J1川崎 異色の経歴、社会人経てJ2福岡から復帰のFW遠野「4冠に貢献したい」
昨季J1と天皇杯の2冠を達成した川崎は1日、沖縄県内でキャンプを開始し、J2福岡への期限付き移籍から復帰したFW遠野大弥(21)がオンライン取材に応じた。
異色の経歴を歩んだ。静岡県出身の遠野は2017年に藤枝明誠高(静岡)から日本フットボールリーグ(JFL)のホンダFCに加入。当初は「プロに行く気はなく、まずチームで頑張りたい」と、社員として働きながらアマ最強クラブで研さんを積んだ。
C大阪などで活躍し、昨季限りで引退したFW古橋達弥氏(40)を「尊敬している」と慕っている。「もっと上でやれるよ」と言葉をかけられ、毎日のシュート練習では技術の高さに触れて「このような選手になりたい」と憧れを抱いた。
転機は3年目に訪れた。19年度の天皇杯でベスト8入りの原動力となり、プロの扉を開いた。20年に川崎に完全移籍すると同時に福岡へ期限付き移籍した。「(川崎に)帰って来るという強い気持ちでやっていた」と41試合でチーム最多の11得点を挙げ、福岡のJ1昇格に大きく貢献。ついに今季から日本最強クラブの一員に名を連ねた。

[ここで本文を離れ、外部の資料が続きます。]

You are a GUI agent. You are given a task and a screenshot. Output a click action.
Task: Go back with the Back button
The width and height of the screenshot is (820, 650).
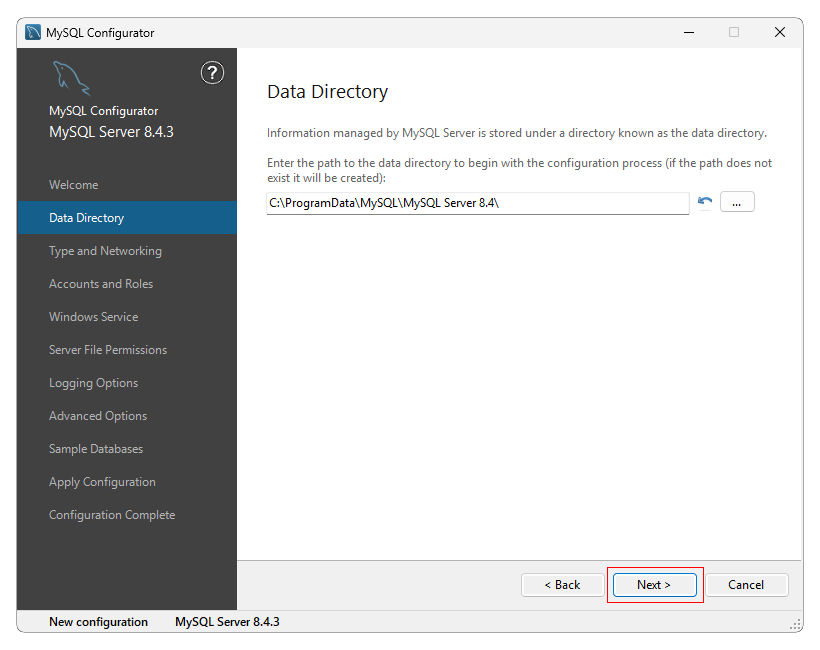coord(562,585)
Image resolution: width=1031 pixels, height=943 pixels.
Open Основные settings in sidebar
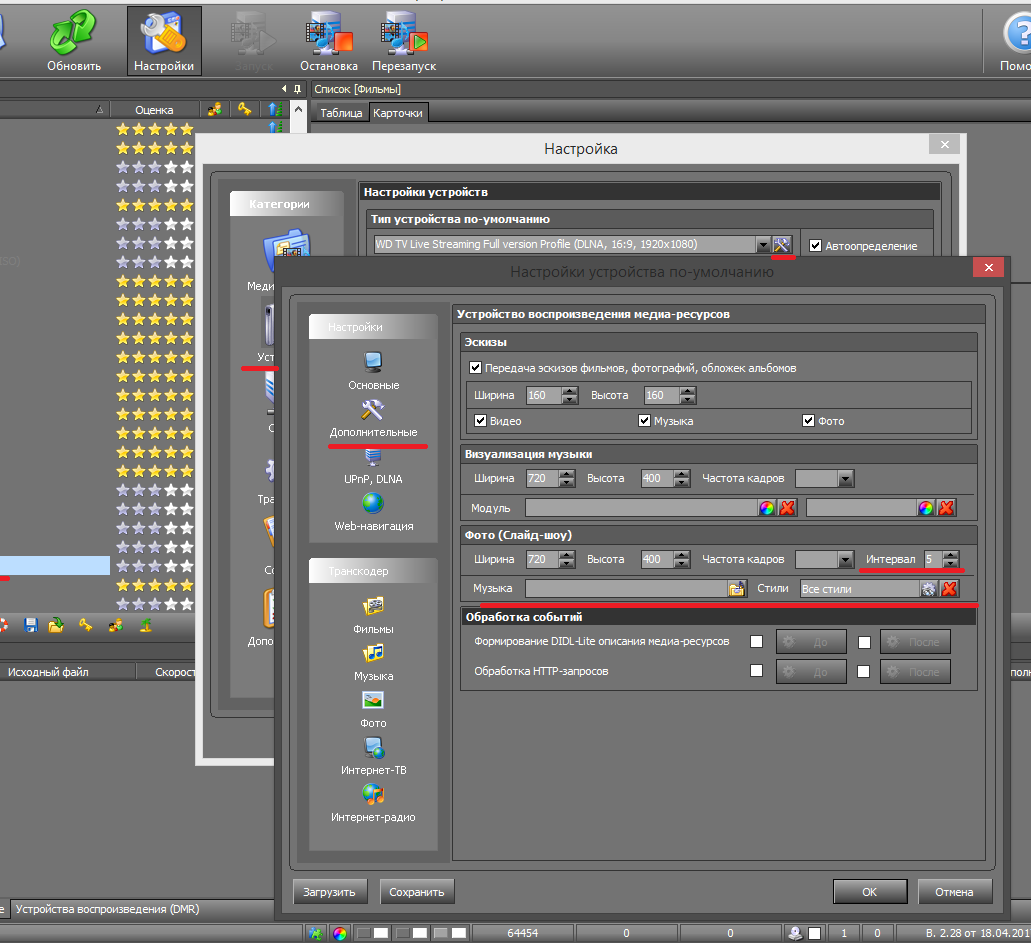pyautogui.click(x=373, y=370)

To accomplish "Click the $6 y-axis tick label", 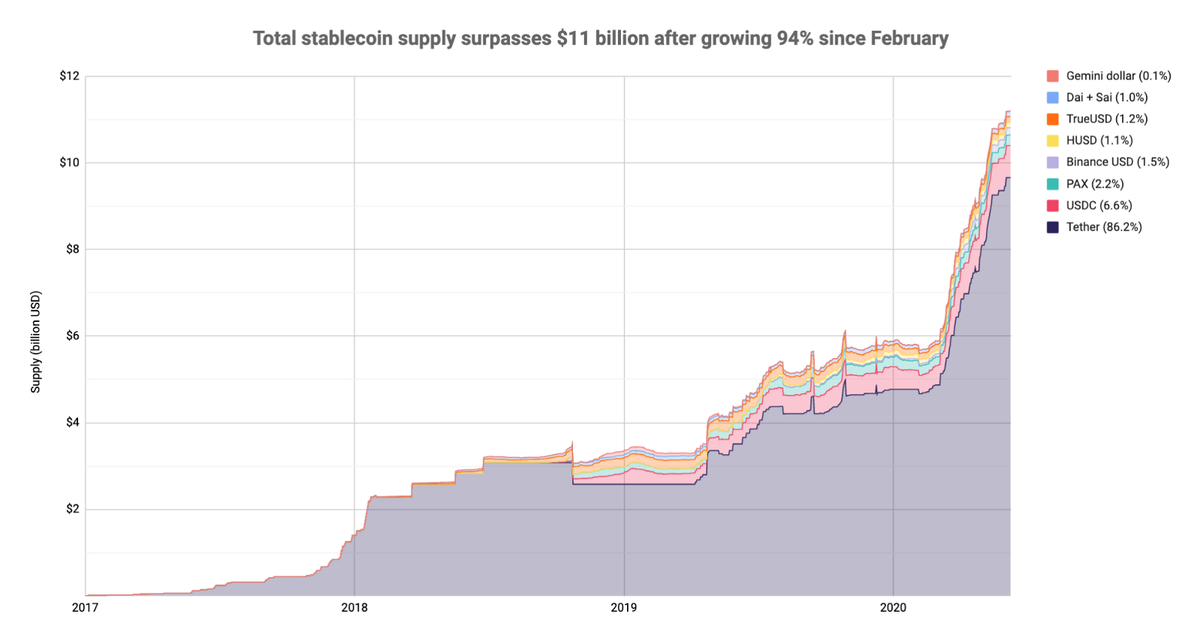I will [71, 336].
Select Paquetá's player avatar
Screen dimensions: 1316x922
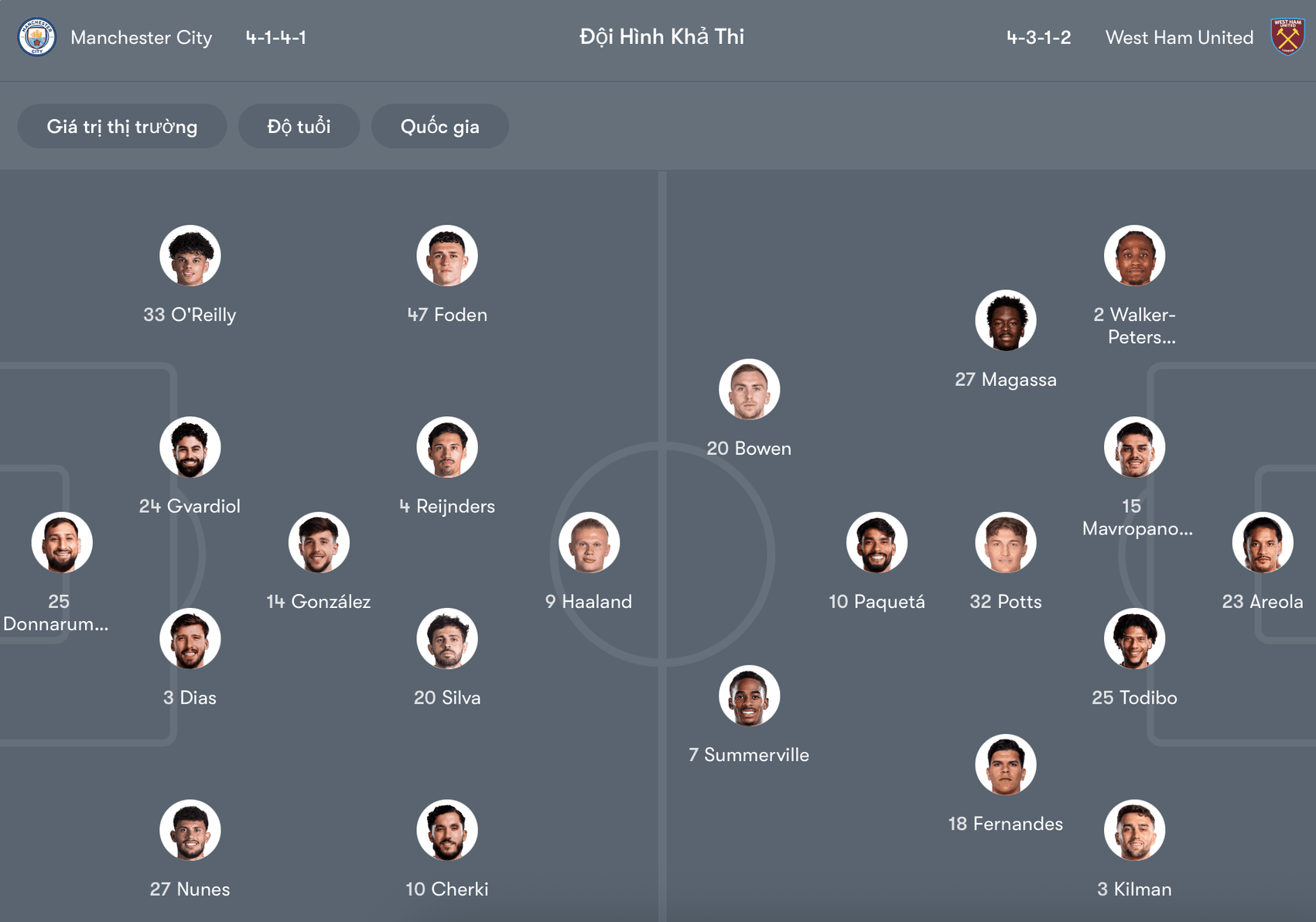tap(877, 542)
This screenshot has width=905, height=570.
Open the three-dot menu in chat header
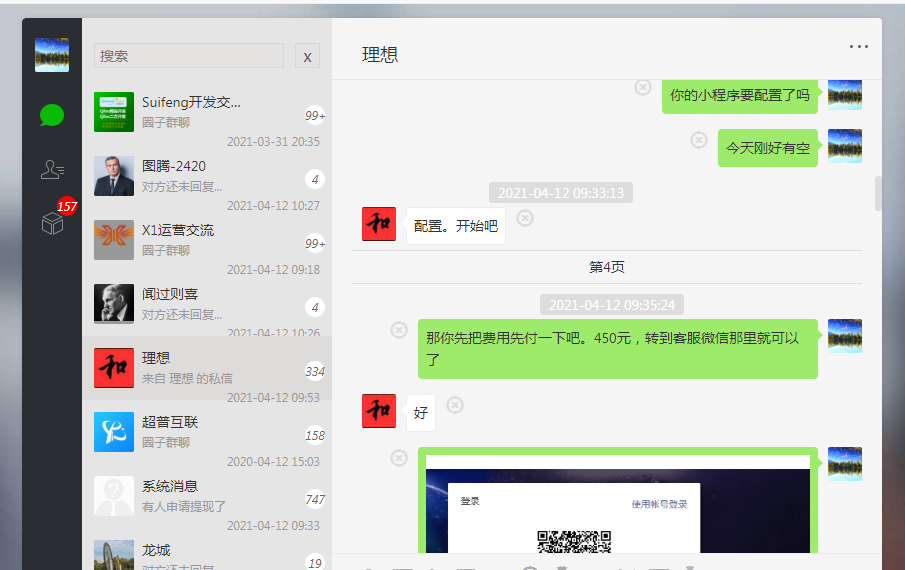click(x=858, y=46)
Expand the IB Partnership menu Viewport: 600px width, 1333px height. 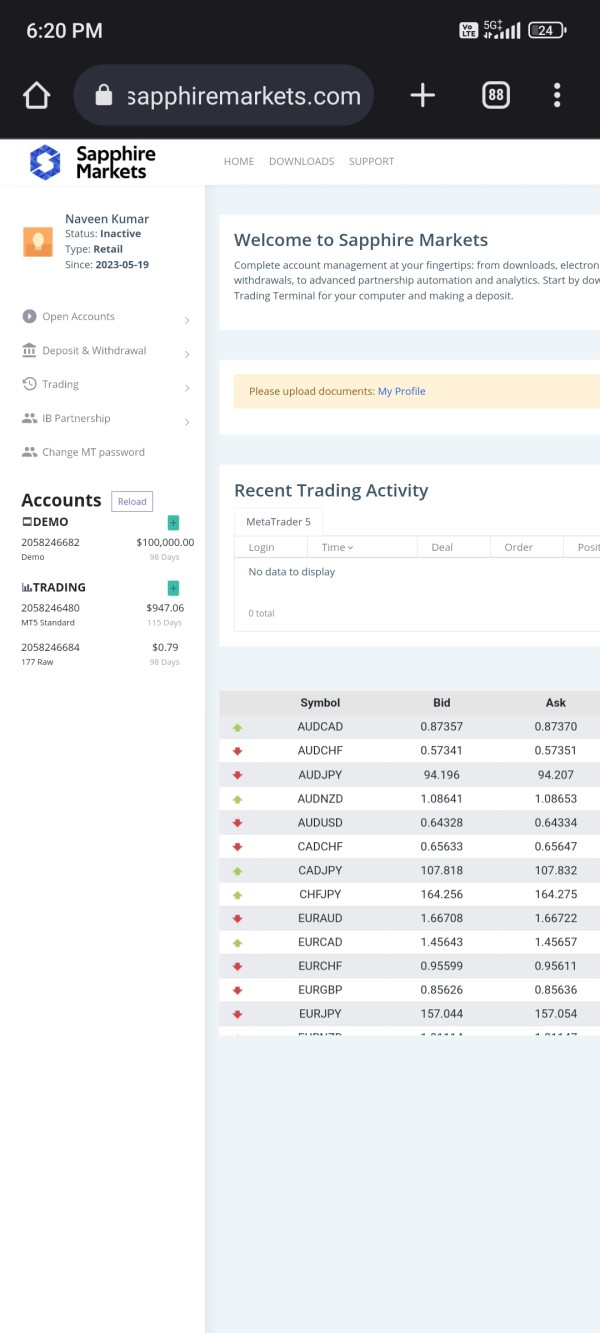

質の高い川崎の練習を通じて「日々成長している手応えはある。『止める蹴る』やパス、動きの質を学びたい」と充実感を漂わせた。前線の選手層は厚いが、今季はアジア・チャンピオンズリーグ(ACL)も控えており、出場機会が与えられる可能性は高い。「4冠に向けてチームに貢献したい」と力強く意気込んだ。叩き上げのストライカーが新たな“遠野物語”を紡ぐ。